In order to describe  non--leptonic
weak interactions it is useful to
introduce the $3\times 3$ flavour matrix vector
field

\be \label{eq:leftc}
\cL_{\mu}(x)\equiv -i\frac{f^2}{2} U(x)^{\dag}D_{\mu}U(x),
\ee
\noi
where $D_{\mu}$ denotes the covariant derivative in the presence of external
$SU(3)_{L}$ and $SU(3)_{R}$ gauge field
sources, and $f$ the $f_{\pi}$--coupling
in the chiral limit ($f\simeq 86$ MeV). Under chiral--$SU(3)$ transformations:
$\cL_{\mu}\rightarrow V_{L}\cL_{\mu}V_{L}^{\dag}$.

## What is asked:
1) Answer these questions using the passage on non-leptonic weak interactions.
(a) What size is the flavour matrix vector field that the passage introduces?
(b) What approximate value does the passage give for f in the chiral limit?
(c) Which external gauge field sources are present in the covariant derivative?
2) Provide a continuation of the passage on non-leptonic weak interactions, beginning right after its final sentence.
The entries that come next have no connection to the passage on non-leptonic weak interactions.

## Data extract:
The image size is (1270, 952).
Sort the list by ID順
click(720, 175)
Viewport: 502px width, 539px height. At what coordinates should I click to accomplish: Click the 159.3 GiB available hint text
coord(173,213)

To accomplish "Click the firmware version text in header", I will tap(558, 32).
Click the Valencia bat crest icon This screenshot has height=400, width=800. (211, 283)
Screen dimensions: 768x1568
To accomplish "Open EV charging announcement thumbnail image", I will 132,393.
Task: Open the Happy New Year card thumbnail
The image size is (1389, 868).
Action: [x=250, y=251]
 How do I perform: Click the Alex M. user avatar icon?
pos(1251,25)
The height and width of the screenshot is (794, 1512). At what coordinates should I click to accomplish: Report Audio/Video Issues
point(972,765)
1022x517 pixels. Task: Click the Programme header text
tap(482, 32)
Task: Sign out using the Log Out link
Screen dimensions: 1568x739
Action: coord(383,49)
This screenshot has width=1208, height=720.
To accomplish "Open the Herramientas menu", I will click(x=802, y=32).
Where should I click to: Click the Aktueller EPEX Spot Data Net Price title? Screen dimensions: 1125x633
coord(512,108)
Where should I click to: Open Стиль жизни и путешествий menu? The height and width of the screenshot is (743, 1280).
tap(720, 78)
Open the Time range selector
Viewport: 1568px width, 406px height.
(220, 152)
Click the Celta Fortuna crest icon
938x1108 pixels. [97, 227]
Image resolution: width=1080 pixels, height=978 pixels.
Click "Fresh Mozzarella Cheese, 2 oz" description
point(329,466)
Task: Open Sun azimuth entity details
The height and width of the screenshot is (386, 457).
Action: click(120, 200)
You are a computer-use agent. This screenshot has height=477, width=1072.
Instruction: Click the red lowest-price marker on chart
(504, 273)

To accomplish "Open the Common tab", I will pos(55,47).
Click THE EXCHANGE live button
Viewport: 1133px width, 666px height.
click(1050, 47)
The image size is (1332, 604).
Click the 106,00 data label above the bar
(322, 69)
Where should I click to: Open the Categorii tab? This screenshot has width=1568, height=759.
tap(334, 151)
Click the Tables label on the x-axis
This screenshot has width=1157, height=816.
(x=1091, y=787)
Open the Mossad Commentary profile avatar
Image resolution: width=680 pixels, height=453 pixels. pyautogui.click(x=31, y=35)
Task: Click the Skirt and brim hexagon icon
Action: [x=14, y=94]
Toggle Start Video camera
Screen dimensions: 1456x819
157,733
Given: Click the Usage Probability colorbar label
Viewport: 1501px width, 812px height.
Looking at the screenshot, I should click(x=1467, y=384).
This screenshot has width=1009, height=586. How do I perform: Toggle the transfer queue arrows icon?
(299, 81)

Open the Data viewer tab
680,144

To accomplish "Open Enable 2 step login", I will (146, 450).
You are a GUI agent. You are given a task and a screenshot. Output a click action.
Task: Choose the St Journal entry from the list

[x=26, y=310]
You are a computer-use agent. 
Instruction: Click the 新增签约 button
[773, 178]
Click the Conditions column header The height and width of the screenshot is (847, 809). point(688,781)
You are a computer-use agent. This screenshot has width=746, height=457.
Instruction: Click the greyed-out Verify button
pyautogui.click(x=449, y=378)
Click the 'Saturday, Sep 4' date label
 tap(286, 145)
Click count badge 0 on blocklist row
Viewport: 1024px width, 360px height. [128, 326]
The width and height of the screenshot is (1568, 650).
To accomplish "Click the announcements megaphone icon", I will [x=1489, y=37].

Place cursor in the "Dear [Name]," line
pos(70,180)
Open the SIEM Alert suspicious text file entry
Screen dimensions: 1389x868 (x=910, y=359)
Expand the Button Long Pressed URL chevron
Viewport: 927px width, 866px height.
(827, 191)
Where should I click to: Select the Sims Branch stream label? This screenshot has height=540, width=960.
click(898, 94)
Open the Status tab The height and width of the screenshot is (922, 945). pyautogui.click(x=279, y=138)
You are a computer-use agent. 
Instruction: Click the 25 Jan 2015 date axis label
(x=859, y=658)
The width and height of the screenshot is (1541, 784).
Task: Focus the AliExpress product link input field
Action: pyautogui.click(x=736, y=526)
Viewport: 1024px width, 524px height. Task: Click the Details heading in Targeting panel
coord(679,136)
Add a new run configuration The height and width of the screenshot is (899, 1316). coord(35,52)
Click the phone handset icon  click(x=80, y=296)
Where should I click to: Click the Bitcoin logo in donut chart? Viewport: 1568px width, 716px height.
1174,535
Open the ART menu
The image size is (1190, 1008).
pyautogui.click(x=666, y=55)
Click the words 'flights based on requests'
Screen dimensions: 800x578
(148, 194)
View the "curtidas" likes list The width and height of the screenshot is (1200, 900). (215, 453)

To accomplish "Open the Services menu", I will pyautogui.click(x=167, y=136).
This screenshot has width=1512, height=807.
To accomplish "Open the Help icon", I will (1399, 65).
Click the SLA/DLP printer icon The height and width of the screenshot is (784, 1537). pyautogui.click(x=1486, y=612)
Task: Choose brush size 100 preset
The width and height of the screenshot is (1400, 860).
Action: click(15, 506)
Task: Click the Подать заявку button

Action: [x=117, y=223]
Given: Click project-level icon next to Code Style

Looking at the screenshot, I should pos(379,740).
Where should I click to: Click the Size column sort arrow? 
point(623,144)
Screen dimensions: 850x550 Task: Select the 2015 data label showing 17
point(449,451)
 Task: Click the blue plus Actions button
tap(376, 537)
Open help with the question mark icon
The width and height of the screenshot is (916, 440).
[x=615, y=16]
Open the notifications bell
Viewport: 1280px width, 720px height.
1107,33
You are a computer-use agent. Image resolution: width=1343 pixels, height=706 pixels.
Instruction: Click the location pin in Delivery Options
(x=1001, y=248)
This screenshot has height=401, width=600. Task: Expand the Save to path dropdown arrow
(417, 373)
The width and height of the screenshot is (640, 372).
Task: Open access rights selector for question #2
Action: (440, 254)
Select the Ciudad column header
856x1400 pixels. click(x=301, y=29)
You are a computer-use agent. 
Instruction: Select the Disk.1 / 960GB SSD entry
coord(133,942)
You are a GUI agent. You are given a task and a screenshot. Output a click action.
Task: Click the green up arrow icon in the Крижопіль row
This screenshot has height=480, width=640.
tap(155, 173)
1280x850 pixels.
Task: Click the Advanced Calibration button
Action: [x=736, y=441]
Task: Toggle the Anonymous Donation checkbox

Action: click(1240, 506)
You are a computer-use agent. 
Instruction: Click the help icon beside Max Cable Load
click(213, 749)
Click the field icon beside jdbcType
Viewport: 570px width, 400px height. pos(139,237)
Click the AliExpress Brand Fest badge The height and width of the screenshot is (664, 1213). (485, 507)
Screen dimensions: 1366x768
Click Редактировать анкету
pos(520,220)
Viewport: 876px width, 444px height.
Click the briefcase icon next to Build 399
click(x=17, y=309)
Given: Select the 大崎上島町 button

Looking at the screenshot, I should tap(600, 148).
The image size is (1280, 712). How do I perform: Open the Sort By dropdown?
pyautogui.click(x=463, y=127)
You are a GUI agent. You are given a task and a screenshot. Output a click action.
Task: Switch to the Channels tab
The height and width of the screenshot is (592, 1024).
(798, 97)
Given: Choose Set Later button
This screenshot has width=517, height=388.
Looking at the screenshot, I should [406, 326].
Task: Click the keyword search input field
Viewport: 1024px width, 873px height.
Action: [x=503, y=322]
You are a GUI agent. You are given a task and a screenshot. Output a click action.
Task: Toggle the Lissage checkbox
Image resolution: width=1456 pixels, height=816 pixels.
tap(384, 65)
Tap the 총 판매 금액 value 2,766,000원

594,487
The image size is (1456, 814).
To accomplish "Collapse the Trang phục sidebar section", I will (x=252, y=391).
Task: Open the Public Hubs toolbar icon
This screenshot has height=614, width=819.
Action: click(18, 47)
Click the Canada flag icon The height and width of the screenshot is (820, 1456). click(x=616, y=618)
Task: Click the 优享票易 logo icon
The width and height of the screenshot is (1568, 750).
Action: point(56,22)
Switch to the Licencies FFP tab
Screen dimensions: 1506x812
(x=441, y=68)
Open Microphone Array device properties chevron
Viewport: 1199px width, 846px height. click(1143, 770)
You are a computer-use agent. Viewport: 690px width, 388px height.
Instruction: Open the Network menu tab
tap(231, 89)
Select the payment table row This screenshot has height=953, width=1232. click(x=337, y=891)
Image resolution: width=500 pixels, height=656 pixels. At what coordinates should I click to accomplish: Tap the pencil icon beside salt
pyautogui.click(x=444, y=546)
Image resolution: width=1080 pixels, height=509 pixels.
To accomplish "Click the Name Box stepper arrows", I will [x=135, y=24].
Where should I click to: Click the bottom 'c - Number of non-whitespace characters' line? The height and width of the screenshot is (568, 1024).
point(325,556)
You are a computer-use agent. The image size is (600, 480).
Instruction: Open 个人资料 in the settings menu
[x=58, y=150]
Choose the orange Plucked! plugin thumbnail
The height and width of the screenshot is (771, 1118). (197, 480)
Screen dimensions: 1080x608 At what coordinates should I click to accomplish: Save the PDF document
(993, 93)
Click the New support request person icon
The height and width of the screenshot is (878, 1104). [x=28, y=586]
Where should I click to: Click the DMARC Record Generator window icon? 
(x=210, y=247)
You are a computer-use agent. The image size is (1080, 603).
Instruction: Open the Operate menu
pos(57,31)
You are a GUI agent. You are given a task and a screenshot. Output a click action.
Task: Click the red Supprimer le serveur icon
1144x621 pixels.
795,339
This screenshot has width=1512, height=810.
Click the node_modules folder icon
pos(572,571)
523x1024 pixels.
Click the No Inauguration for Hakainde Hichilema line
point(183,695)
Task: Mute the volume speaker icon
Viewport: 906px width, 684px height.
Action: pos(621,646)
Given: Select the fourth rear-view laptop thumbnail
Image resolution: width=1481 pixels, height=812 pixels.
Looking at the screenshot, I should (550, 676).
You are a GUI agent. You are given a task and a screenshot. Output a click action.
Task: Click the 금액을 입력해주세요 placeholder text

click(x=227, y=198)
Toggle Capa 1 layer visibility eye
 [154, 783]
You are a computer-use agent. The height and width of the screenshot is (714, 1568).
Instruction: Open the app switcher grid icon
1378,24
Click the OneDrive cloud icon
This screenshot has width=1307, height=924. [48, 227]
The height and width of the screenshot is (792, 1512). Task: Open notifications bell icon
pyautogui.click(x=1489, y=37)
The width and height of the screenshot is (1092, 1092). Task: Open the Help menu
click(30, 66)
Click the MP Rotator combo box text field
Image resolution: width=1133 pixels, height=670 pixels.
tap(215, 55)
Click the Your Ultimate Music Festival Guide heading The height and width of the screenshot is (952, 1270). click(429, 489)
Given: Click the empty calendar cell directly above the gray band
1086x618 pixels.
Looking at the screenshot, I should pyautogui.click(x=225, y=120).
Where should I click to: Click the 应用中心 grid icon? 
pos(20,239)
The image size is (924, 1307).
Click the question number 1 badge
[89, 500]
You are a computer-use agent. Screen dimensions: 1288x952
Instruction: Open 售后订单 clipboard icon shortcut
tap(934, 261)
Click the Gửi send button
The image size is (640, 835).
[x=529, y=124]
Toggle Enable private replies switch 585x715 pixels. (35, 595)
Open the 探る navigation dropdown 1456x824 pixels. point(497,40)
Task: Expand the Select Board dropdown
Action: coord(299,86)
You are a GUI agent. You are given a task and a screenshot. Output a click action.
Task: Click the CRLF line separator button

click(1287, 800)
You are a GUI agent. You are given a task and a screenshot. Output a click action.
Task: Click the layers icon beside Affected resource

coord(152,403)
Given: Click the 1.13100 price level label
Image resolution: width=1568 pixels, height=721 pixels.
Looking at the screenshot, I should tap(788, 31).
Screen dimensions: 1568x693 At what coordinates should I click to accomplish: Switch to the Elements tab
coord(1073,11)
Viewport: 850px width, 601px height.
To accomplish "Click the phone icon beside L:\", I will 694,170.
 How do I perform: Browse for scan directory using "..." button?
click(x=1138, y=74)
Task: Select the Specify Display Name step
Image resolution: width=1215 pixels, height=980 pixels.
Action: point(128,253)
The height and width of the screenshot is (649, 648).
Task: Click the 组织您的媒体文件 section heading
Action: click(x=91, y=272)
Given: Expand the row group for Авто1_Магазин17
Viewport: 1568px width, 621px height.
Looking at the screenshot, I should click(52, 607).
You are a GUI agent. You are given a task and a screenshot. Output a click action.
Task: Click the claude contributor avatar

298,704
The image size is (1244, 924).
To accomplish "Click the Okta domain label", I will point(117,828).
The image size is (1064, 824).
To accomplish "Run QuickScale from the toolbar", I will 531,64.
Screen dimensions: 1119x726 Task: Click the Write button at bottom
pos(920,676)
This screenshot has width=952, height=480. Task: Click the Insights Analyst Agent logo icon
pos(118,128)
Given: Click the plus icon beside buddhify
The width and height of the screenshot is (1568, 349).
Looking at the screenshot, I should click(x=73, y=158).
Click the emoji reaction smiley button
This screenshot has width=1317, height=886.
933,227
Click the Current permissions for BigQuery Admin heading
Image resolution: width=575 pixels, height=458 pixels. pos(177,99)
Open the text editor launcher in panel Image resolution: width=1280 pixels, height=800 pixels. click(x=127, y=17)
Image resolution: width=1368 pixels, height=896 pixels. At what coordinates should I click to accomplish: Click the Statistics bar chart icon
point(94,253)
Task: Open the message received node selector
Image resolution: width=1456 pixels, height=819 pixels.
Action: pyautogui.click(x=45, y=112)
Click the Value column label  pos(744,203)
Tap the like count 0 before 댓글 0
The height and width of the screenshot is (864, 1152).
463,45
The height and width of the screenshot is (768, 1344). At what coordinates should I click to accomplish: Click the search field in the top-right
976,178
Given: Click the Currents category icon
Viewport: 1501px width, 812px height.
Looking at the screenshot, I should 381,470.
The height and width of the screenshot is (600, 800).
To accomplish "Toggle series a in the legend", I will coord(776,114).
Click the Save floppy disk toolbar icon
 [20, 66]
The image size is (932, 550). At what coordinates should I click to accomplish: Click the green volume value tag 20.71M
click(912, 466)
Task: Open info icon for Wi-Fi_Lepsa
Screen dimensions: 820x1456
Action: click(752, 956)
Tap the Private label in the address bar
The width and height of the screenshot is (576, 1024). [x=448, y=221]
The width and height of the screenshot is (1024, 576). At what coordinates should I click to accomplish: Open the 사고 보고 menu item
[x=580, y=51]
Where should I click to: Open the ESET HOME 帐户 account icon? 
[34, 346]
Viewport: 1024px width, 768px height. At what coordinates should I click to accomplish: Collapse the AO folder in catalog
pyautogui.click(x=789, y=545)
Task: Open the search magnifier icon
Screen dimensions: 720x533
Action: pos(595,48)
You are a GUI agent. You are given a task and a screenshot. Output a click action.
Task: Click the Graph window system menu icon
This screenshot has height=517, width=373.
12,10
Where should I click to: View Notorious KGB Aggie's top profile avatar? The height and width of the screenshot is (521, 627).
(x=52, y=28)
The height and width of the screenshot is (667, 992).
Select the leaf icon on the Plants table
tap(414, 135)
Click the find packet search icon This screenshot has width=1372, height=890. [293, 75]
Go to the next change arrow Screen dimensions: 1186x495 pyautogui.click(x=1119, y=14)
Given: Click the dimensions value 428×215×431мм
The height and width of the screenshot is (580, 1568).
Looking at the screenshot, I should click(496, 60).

## Task-by-task outputs:
1)
(a) It is a 3×3 matrix.
(b) About 86 MeV.
(c) SU(3)_L and SU(3)_R gauge field sources.

2)
In terms of $\cL_{\mu}$, and
to lowest order in the chiral expansion, the operators with the same chiral
transformation properties as those of the effective four--quark Lagrangian can
then be readily obtained. They are:

\be \label{eq:lag8}
\cL_8(x)=\sum_{i}(\cL_{\mu})_{2i}(\cL^{\mu})_{i3}\,;
\ee
\noi
and

\be \label{eq:lag27}
\cL_{27}(x)=\frac{2}{3}(\cL_{\mu})_{21}(\cL^{\mu})_{13}+
    (\cL_{\mu})_{23}(\cL^{\mu})_{11}\,,
\ee
\noi
which transform respectively like $(8_{L}, 1_{R})$ and $(27_{L}, 1_{R})$
under $SU(3)_{L}\otimes SU(3)_{R}$.  To lowest order in the chiral
expansion, the effective Lagrangian of the Standard Model which describes
$\Delta S=1$ transitions between pseudoscalar states has then the
following form:

\be\label{eq:conventional}
\cL_{\rm eff}^{\Delta S=1}=
-\frac{G_F}{\sqrt{2}}\,V_{\rm ud}^{\phantom{\ast}} V_{\rm us}^{\ast}\,
\left [\mbox{\bf g}_8\,  \cL_8 + \mbox{\bf g}_{27}\, \cL_{27}\right ]+
\mbox{\rm h.c.}\, ,
\ee
\noi
with $\mbox{\bf g}_8$ and $\mbox{\bf g}_{27}$ coupling constants which are not
fixed by chiral symmetry arguments. The phenomenological determination of these
couplings  from
$K\rightarrow \pi\pi$, to lowest order in the chiral expansion,
gives\footnote{Notice that $\cL_{27}$ generates both $\Delta I=1/2$ and $\Delta
I=3/2$ transitions.}  \cite{PGR:86}

\be\label{eq:couplings}
|\mbox{\bf g}_8+\frac{1}{9}\mbox{\bf g}_{27}|\simeq
5.1\, ,
\qquad |\mbox{\bf g}_{27}|\simeq 0.29\, .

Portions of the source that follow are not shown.